Ugg in bed with the semantic hasBeens, working to justify their ancient
mess of OWLs. We want PRODID and DTSTAMP and TRIGGER to be the legacy
cruft that powers Activity Streams? VEVENT VALARM are going to be hauled
into JSON somehow?

https://tools.ietf.org/html/rfc5545 is an RFC, but it stems from nothing.
RFC certainly does not meet the standard you set out for schema.org above,
as guided by an organization with an open participation model. But mostly
I think it dangerous to adopt an event model where events might not share
terminology with other specs.

http://schema.org/Event at least stems from a common underlying Thing, and
is built in a world where an attendee person can be linked-data: a place
that iCalendar never considered.

> No vocabulary (besides AS1 plus a couple of extensions) encompasses
> our use case - and some of the vocabulary elements are going to be
> driven directly by the needs of implementing a social protocol.

This perception that your use case is inherently special and different is
the anti-social kernel i see as so faulty here. I have yet to see this
work-group actually try to migrate off the 2011 1.0 spec and to see
how far it can get rebasing onto more general technologies.

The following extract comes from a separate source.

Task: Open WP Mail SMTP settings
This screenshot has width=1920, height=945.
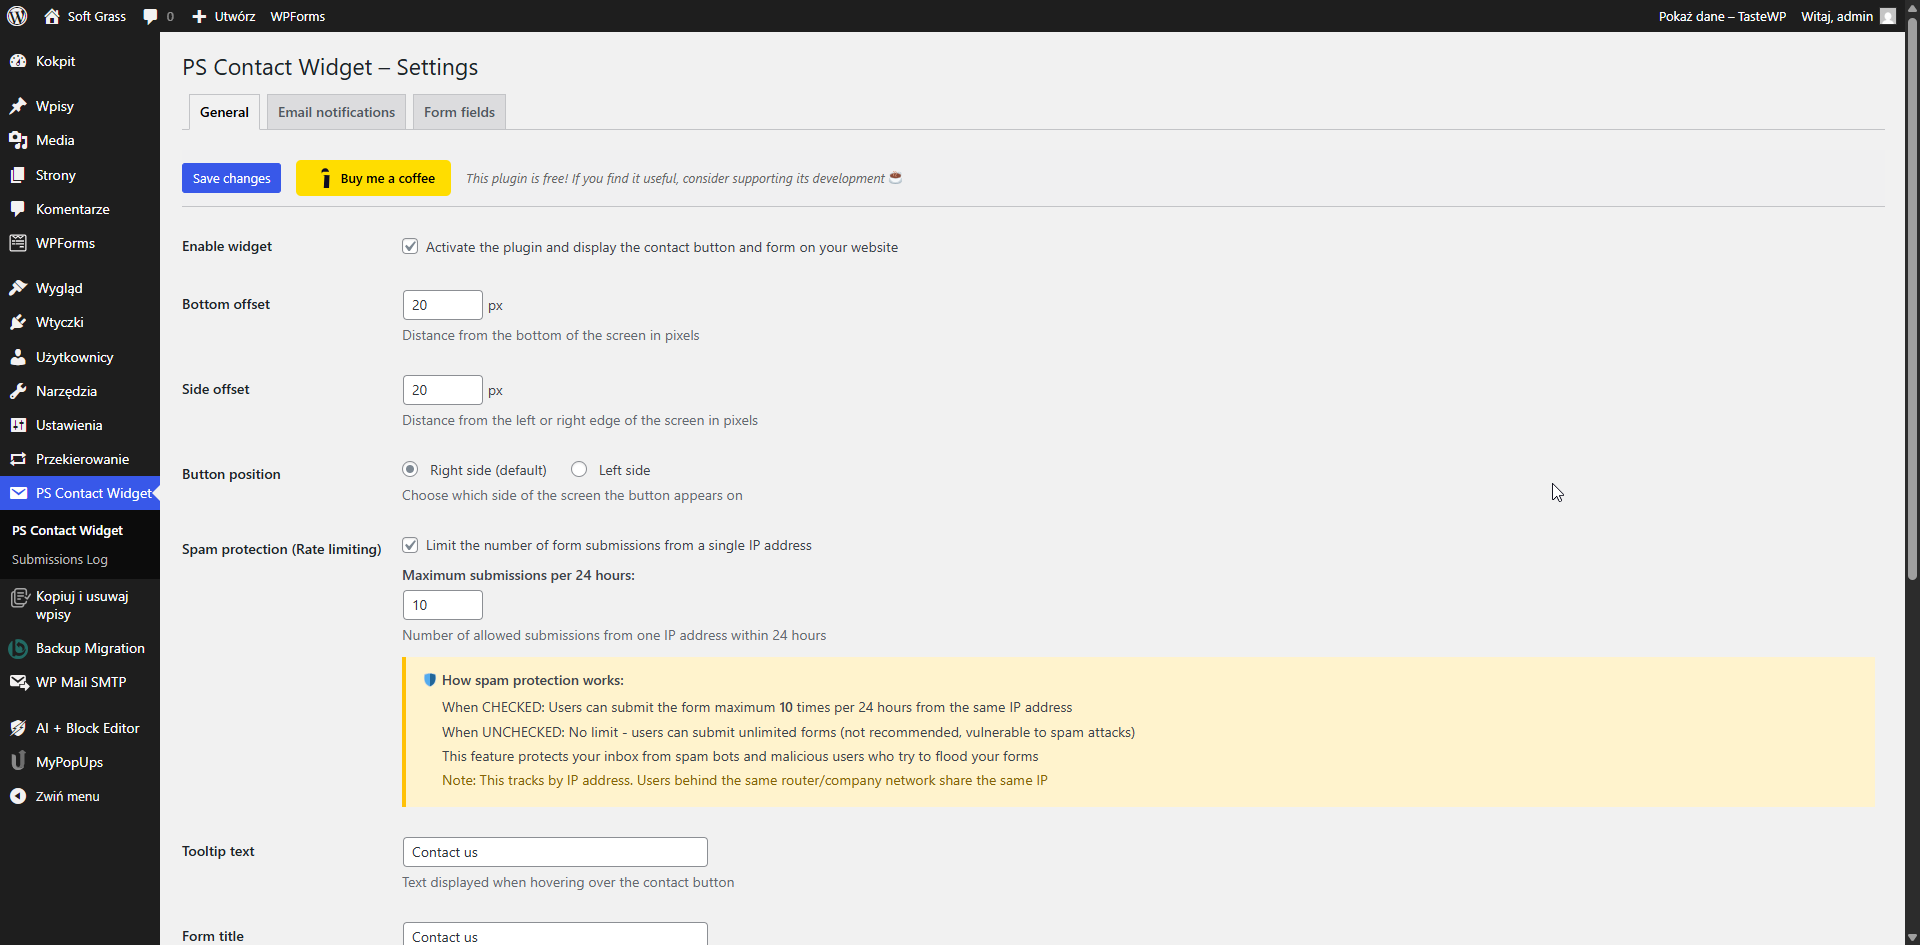Action: click(80, 682)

> The core of AS2 is shaping up to be a really nice vocabulary really
> quickly, and the extended portions are things we can easily model
> based upon experience. There are just one or two pieces of the core
> vocabulary which are proving controversial and "bikesheddy".

It's based off a conception made around early 2010's deriving heavily from
work put into play in Atom.

I'd like to see some honest reassessment made that perhaps Atom is not
qualified to underly everything. Yet the pennon of 'social specs for 
social' is carrying this WG, with no test of that assertion that carries
this 2000's standalone tech forward and along.